筑波大学の教職員有志でつくる「筑波大学の学長選考を考える会」(顧問・指宿昭一弁護士)が、「(同大は)指定国立大学法人の申請にあたって、水増しした外国人学生数を文部科学省に報告していた」と指摘している問題で、世界版と日本版で異なる外国人学生比率を掲載した英国の教育専門誌「タイムズ・ハイヤー・エデュケーション(THE)」(英タイムズ紙発行)は3月18日、この問題に対する見解(ステートメント)を発表した。
見解は「THEは筑波大学と共同で、世界大学ランキングに提出されたデータを理解し、今後のデータにどのような学生を含めるべきか提案するために作業を行った。私たちは、今後提出されるデータが我々の公表している定義に沿った一貫したものになると確信している。我々は今回の結果として筑波大学のランクに重大な影響が生じることはないと考えている」とした。
見解に対し、考える会は「THE社が、筑波大学に対し、定義上含めるべき学生のみを外国人学生に含めるよう勧告したことを明らかにした」ものだと述べた。
同大は昨年10月、指定国立大学法人に指定された。考える会は、指定国立大学法人の申請にあたって、「外国人学生数を水増しした」などと指摘、永田恭介学長はその責任を取るべきだとして、3月23日、萩生田光一文部科学相宛てに「次期学長に選出された永田恭介学長を再任用しないよう」に求める要望書を提出した。
他方、筑波大は「THEに提出した外国人学生比率の計算方法には大きな問題はなかった」との姿勢を現在まで崩していない。
問題となっているのはTHEに掲載された外国人学生比率(外国人学生の人数を全学生数で割り100を掛けた値)だ。世界版では同大の外国人学生比率は20%だが、日本版では12.60%で、実に7.4%もの違いがある。
考える会は「世界版においては本来含めるべきではない種類の学生を算入することによって、恣意的に外国人学生の比率を多く見せようとしているのではないか」と指摘する。
一方、同大学長補佐室長の池田潤教授(大学執行役員)=当時=は「最大の差を生み出しているのは『データの報告形式の差』。例えば、世界版では外国人学生の総数を報告し、日本版では学年別の人数を報告する。この際、学年という考えを持たない交換留学生が日本版からは漏れてしまう。形式の差がある以上は、数字上の差が出るのは当然のこと。恣意的な判断によるものではない」と反論した。
大学側の主張に対し考える会は「大学が示した計算根拠の表は、いかにして恣意的な水増しを行ったのかを丁寧に説明しているように読める」と批判する。「THEはフルタイム(通常のカリキュラムを受ける学生)ではない学生については、フルタイムの学生と比して数値を減ずることとしている。
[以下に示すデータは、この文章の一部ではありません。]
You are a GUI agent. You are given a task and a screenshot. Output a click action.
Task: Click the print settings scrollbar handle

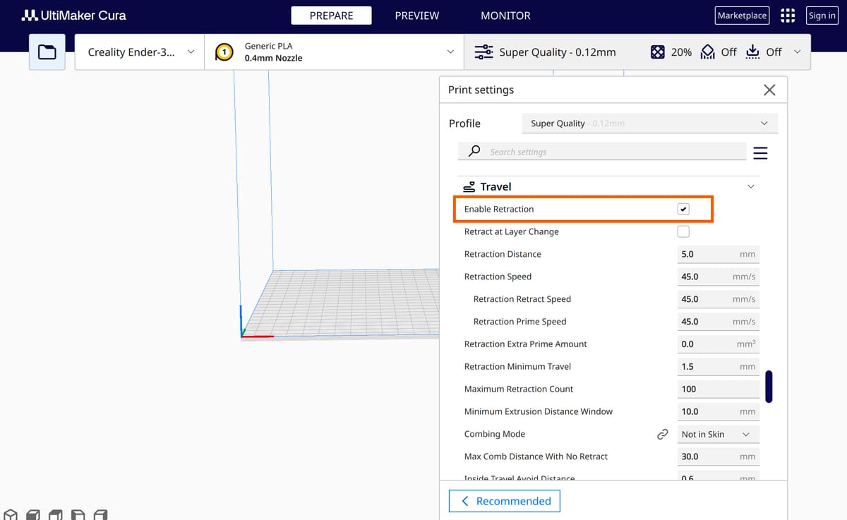pos(769,387)
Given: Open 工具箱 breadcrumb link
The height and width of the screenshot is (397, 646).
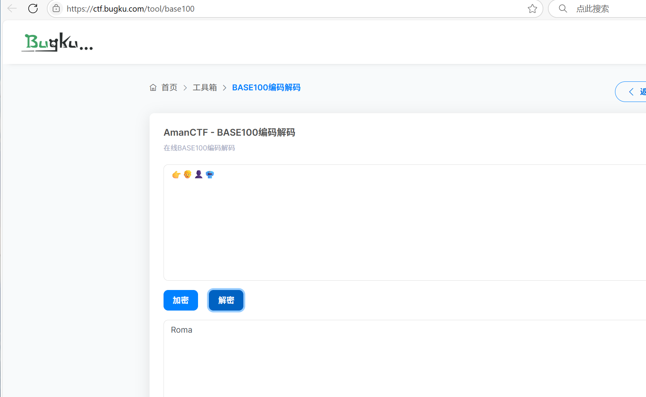Looking at the screenshot, I should coord(205,88).
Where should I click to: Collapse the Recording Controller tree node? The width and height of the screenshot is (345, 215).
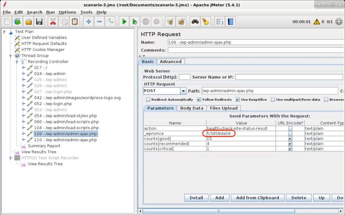17,62
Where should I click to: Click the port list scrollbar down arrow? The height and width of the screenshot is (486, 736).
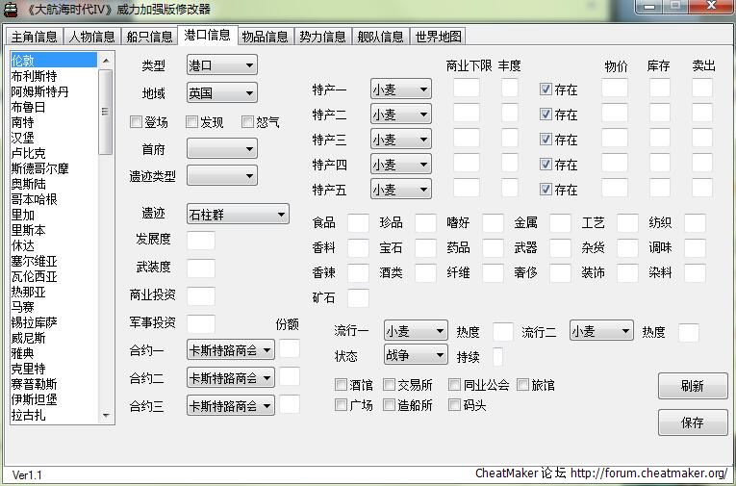pyautogui.click(x=106, y=416)
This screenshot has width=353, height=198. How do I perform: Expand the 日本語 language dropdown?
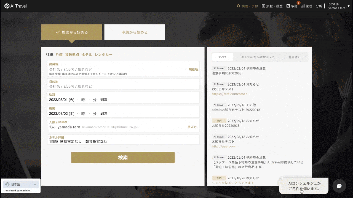(35, 184)
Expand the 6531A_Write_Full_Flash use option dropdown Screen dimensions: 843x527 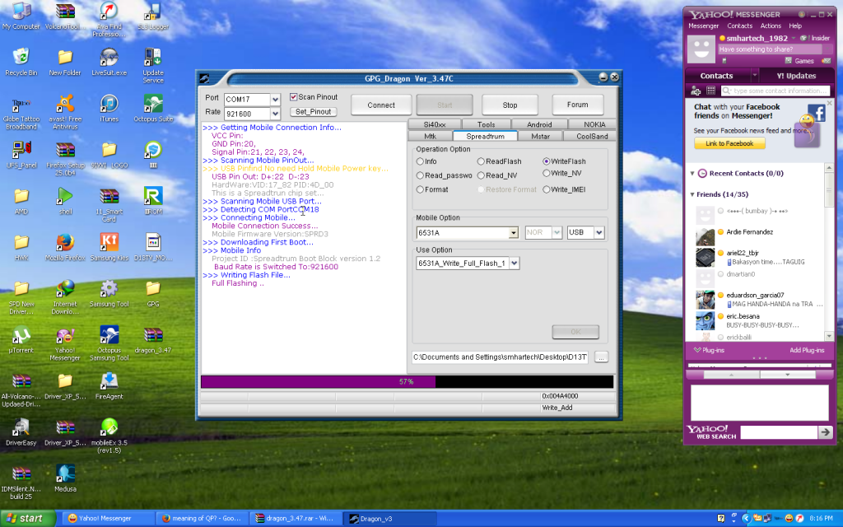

しかしながら筑波大学は単位の取得が出来ない『研究生』や他大学に所属をする大学院生で筑波大学では研究指導を受けるのみの『特別研究学生』を1人分として計算に入れている。これはTHEの示す基準に則っているとは到底言えない」と指摘する。
考える会が3月23日に文科相に提出した要望書は、THEのステートメントを受けたもの。要望書では「学長選考会は永田学長を『人格が高潔で、学識が優れ』『国立大学法人筑波大学の卓越性を高めることができる』として再選したが、その決定の正当性は失われているのだから、再選は適当ではない」と述べている。(山口和紀)
◆FTE換算について たとえば、通常4年で取れる学士を8年かけて長期履修し取得するような場合には、0.5人と換算するべきであるとされる。このように、パートタイム学生の数をフルタイム学生の数に相当するように標準化することを、FTE(Full-Time Equivalents=フルタイム等量)換算と呼ぶ。